Please rewrite all the rows below, changing "computer-use agent" to "screen navigation agent" and keeping everything else the same.
# start of Given information
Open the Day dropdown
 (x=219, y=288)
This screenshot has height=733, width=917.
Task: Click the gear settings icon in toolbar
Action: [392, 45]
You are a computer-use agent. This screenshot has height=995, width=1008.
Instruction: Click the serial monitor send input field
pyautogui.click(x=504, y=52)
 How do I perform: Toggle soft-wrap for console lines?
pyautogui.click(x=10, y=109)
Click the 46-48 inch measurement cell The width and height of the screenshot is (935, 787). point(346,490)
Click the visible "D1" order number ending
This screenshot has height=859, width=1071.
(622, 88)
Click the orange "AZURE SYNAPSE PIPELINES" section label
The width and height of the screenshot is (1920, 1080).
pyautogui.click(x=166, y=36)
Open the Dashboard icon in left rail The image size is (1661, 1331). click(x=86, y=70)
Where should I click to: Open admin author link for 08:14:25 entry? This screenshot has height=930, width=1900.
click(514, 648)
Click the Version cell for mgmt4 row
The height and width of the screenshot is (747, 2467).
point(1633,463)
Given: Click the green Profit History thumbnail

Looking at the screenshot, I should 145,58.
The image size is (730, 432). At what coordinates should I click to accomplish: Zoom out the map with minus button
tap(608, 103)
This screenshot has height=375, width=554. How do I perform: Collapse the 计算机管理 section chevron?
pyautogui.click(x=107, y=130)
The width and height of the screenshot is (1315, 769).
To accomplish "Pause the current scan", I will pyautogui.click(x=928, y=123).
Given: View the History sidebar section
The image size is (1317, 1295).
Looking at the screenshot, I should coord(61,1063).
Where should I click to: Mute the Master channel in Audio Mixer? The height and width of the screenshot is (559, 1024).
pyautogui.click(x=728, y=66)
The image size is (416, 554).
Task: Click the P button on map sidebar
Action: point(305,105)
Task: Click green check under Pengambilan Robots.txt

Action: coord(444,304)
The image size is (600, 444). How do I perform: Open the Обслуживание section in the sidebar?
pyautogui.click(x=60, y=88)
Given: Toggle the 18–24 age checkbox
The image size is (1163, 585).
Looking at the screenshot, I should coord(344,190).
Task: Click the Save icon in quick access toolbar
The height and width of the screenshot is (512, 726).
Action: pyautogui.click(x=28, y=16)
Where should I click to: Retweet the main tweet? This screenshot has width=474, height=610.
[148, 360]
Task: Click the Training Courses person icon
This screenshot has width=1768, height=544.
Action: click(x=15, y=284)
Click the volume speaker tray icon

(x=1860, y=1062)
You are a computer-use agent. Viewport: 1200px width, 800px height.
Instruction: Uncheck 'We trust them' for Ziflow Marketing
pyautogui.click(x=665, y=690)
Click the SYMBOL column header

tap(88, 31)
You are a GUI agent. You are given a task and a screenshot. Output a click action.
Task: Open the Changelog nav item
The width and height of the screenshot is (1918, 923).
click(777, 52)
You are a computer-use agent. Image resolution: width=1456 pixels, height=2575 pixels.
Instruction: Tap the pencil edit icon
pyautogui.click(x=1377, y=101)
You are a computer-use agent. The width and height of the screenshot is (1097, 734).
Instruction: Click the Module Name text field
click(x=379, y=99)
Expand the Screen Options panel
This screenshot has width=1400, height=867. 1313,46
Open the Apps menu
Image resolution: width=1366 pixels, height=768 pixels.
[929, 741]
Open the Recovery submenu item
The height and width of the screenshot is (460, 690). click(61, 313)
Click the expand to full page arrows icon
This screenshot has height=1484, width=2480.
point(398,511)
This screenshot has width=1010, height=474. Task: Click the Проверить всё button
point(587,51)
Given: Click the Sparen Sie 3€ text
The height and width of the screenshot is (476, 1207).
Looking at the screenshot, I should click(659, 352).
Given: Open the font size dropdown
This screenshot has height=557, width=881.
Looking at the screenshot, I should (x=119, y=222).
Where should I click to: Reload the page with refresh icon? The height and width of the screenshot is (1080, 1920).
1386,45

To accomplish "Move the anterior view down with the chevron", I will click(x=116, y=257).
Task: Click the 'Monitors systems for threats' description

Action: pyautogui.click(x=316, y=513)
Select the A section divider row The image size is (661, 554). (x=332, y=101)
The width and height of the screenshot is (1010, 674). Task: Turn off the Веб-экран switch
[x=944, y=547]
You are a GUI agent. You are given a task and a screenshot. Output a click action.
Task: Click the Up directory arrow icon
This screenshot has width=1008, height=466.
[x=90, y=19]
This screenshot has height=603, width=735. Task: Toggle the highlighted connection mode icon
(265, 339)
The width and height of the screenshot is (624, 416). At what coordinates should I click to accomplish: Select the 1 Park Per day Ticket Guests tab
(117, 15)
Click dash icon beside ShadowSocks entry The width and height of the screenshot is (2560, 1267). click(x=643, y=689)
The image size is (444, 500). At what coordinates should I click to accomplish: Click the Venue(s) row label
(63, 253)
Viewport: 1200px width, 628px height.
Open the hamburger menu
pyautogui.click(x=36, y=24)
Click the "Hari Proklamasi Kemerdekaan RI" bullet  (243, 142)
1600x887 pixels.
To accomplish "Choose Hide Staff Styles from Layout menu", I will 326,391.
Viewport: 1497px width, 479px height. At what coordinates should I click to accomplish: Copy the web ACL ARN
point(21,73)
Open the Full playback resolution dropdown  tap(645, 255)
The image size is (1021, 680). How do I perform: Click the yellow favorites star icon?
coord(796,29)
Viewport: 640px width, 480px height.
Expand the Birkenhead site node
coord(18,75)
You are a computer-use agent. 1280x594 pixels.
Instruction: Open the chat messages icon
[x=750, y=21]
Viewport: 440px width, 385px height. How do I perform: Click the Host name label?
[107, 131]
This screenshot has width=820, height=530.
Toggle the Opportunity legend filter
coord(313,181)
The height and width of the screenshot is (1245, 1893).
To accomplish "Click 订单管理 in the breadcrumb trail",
# end of Given information
* Reply to the task:
Open the Day dropdown
 (x=219, y=288)
This screenshot has height=733, width=917.
Task: Click the gear settings icon in toolbar
Action: [392, 45]
You are a screen navigation agent. This screenshot has height=995, width=1008.
Instruction: Click the serial monitor send input field
pyautogui.click(x=504, y=52)
 How do I perform: Toggle soft-wrap for console lines?
pyautogui.click(x=10, y=109)
Click the 46-48 inch measurement cell The width and height of the screenshot is (935, 787). point(346,490)
Click the visible "D1" order number ending
This screenshot has height=859, width=1071.
(622, 88)
Click the orange "AZURE SYNAPSE PIPELINES" section label
The width and height of the screenshot is (1920, 1080).
pyautogui.click(x=166, y=36)
Open the Dashboard icon in left rail The image size is (1661, 1331). click(x=86, y=70)
Where should I click to: Open admin author link for 08:14:25 entry? This screenshot has height=930, width=1900.
click(514, 648)
Click the Version cell for mgmt4 row
The height and width of the screenshot is (747, 2467).
point(1633,463)
Given: Click the green Profit History thumbnail

Looking at the screenshot, I should 145,58.
The image size is (730, 432). At what coordinates should I click to accomplish: Zoom out the map with minus button
tap(608, 103)
This screenshot has height=375, width=554. How do I perform: Collapse the 计算机管理 section chevron?
pyautogui.click(x=107, y=130)
The width and height of the screenshot is (1315, 769).
To accomplish "Pause the current scan", I will pyautogui.click(x=928, y=123).
Given: View the History sidebar section
The image size is (1317, 1295).
Looking at the screenshot, I should coord(61,1063).
Where should I click to: Mute the Master channel in Audio Mixer? The height and width of the screenshot is (559, 1024).
pyautogui.click(x=728, y=66)
The image size is (416, 554).
Task: Click the P button on map sidebar
Action: point(305,105)
Task: Click green check under Pengambilan Robots.txt

Action: coord(444,304)
The image size is (600, 444). How do I perform: Open the Обслуживание section in the sidebar?
pyautogui.click(x=60, y=88)
Given: Toggle the 18–24 age checkbox
The image size is (1163, 585).
Looking at the screenshot, I should coord(344,190).
Task: Click the Save icon in quick access toolbar
The height and width of the screenshot is (512, 726).
Action: pyautogui.click(x=28, y=16)
Where should I click to: Retweet the main tweet? This screenshot has width=474, height=610.
[148, 360]
Task: Click the Training Courses person icon
This screenshot has width=1768, height=544.
Action: click(x=15, y=284)
Click the volume speaker tray icon

(x=1860, y=1062)
You are a screen navigation agent. Viewport: 1200px width, 800px height.
Instruction: Uncheck 'We trust them' for Ziflow Marketing
pyautogui.click(x=665, y=690)
Click the SYMBOL column header

tap(88, 31)
You are a GUI agent. You are given a task and a screenshot. Output a click action.
Task: Open the Changelog nav item
The width and height of the screenshot is (1918, 923).
click(777, 52)
You are a screen navigation agent. Image resolution: width=1456 pixels, height=2575 pixels.
Instruction: Tap the pencil edit icon
pyautogui.click(x=1377, y=101)
You are a screen navigation agent. The width and height of the screenshot is (1097, 734).
Instruction: Click the Module Name text field
click(x=379, y=99)
Expand the Screen Options panel
This screenshot has width=1400, height=867. 1313,46
Open the Apps menu
Image resolution: width=1366 pixels, height=768 pixels.
[929, 741]
Open the Recovery submenu item
The height and width of the screenshot is (460, 690). click(61, 313)
Click the expand to full page arrows icon
This screenshot has height=1484, width=2480.
point(398,511)
This screenshot has width=1010, height=474. Task: Click the Проверить всё button
point(587,51)
Given: Click the Sparen Sie 3€ text
The height and width of the screenshot is (476, 1207).
Looking at the screenshot, I should click(659, 352).
Given: Open the font size dropdown
This screenshot has height=557, width=881.
Looking at the screenshot, I should (x=119, y=222).
Where should I click to: Reload the page with refresh icon? The height and width of the screenshot is (1080, 1920).
1386,45

To accomplish "Move the anterior view down with the chevron", I will click(x=116, y=257).
Task: Click the 'Monitors systems for threats' description

Action: pyautogui.click(x=316, y=513)
Select the A section divider row The image size is (661, 554). (x=332, y=101)
The width and height of the screenshot is (1010, 674). Task: Turn off the Веб-экран switch
[x=944, y=547]
You are a GUI agent. You are given a task and a screenshot. Output a click action.
Task: Click the Up directory arrow icon
This screenshot has width=1008, height=466.
[x=90, y=19]
This screenshot has height=603, width=735. Task: Toggle the highlighted connection mode icon
(265, 339)
The width and height of the screenshot is (624, 416). At what coordinates should I click to accomplish: Select the 1 Park Per day Ticket Guests tab
(117, 15)
Click dash icon beside ShadowSocks entry The width and height of the screenshot is (2560, 1267). click(x=643, y=689)
The image size is (444, 500). At what coordinates should I click to accomplish: Click the Venue(s) row label
(63, 253)
Viewport: 1200px width, 628px height.
Open the hamburger menu
pyautogui.click(x=36, y=24)
Click the "Hari Proklamasi Kemerdekaan RI" bullet  (243, 142)
1600x887 pixels.
To accomplish "Choose Hide Staff Styles from Layout menu", I will 326,391.
Viewport: 1497px width, 479px height. At what coordinates should I click to accomplish: Copy the web ACL ARN
point(21,73)
Open the Full playback resolution dropdown  tap(645, 255)
The image size is (1021, 680). How do I perform: Click the yellow favorites star icon?
coord(796,29)
Viewport: 640px width, 480px height.
Expand the Birkenhead site node
coord(18,75)
You are a screen navigation agent. 1280x594 pixels.
Instruction: Open the chat messages icon
[x=750, y=21]
Viewport: 440px width, 385px height. How do I perform: Click the Host name label?
[107, 131]
This screenshot has width=820, height=530.
Toggle the Opportunity legend filter
coord(313,181)
The height and width of the screenshot is (1245, 1893).
To accomplish "Click 订单管理 in the breadcrumb trail",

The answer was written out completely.